* _TRY IT_: Output, exactly as written, the lines below starting at the line containing "Where should I" and ending at the line containing "Expand the Вид ОНЛАЙН МЕНЮ dropdown arrow". Drop the pictures and keep both end lines.

* _RECORDS SHOWN_:
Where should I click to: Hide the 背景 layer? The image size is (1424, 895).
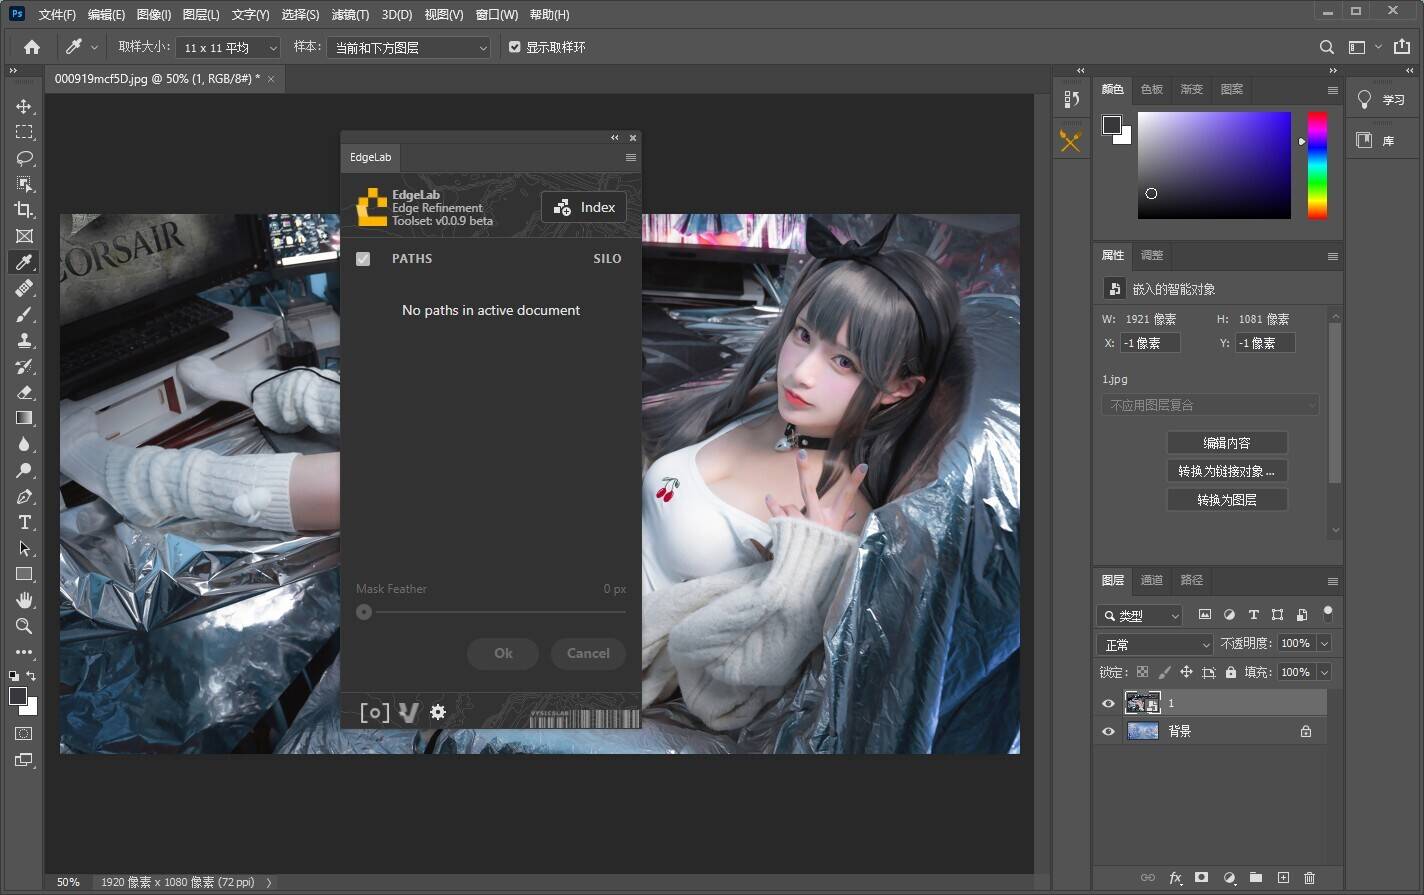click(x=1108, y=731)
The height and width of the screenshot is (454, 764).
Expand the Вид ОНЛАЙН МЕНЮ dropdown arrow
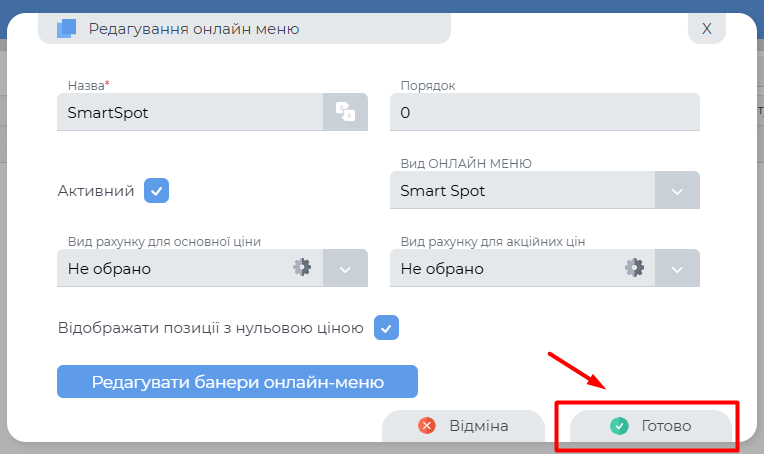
...
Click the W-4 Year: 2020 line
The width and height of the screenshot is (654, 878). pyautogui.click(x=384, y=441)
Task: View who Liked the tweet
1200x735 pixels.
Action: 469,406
==
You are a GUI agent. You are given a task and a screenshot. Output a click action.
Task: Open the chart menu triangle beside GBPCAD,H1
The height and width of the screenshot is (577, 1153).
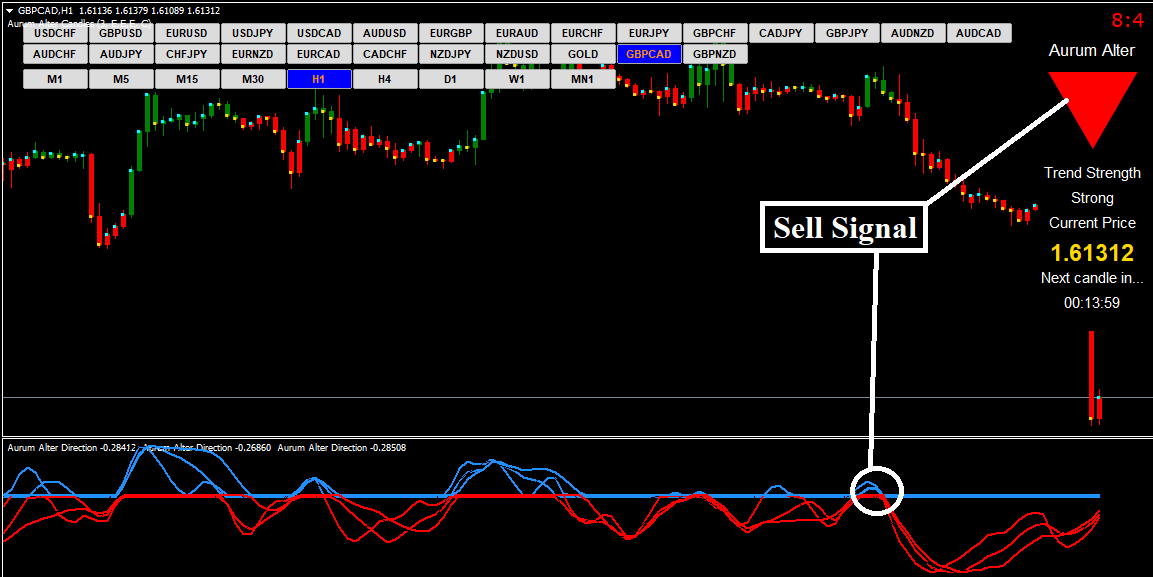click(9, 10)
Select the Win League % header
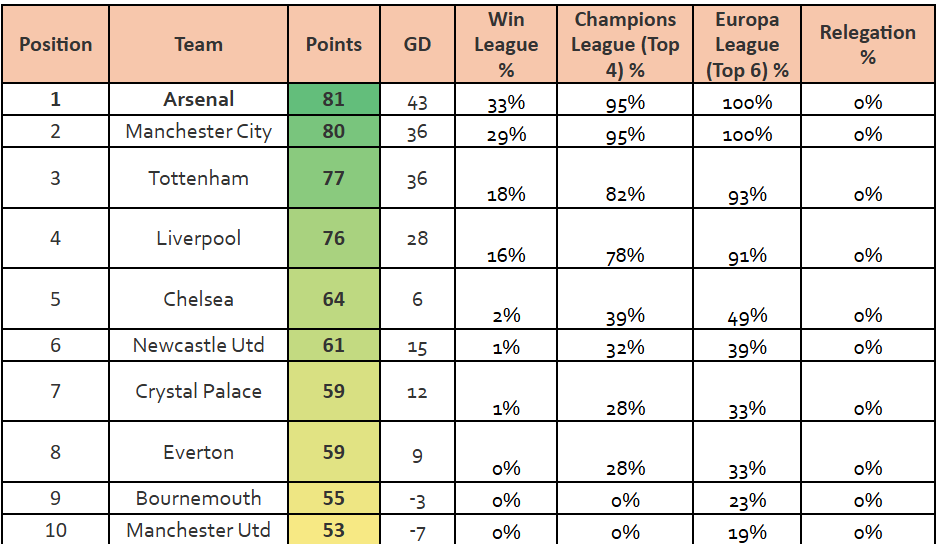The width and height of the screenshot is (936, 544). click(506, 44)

* _WORKED SOLUTION_:
Where should I click to: Hide the 背景 layer? The image size is (1424, 895).
click(x=1108, y=731)
The height and width of the screenshot is (454, 764).
Expand the Вид ОНЛАЙН МЕНЮ dropdown arrow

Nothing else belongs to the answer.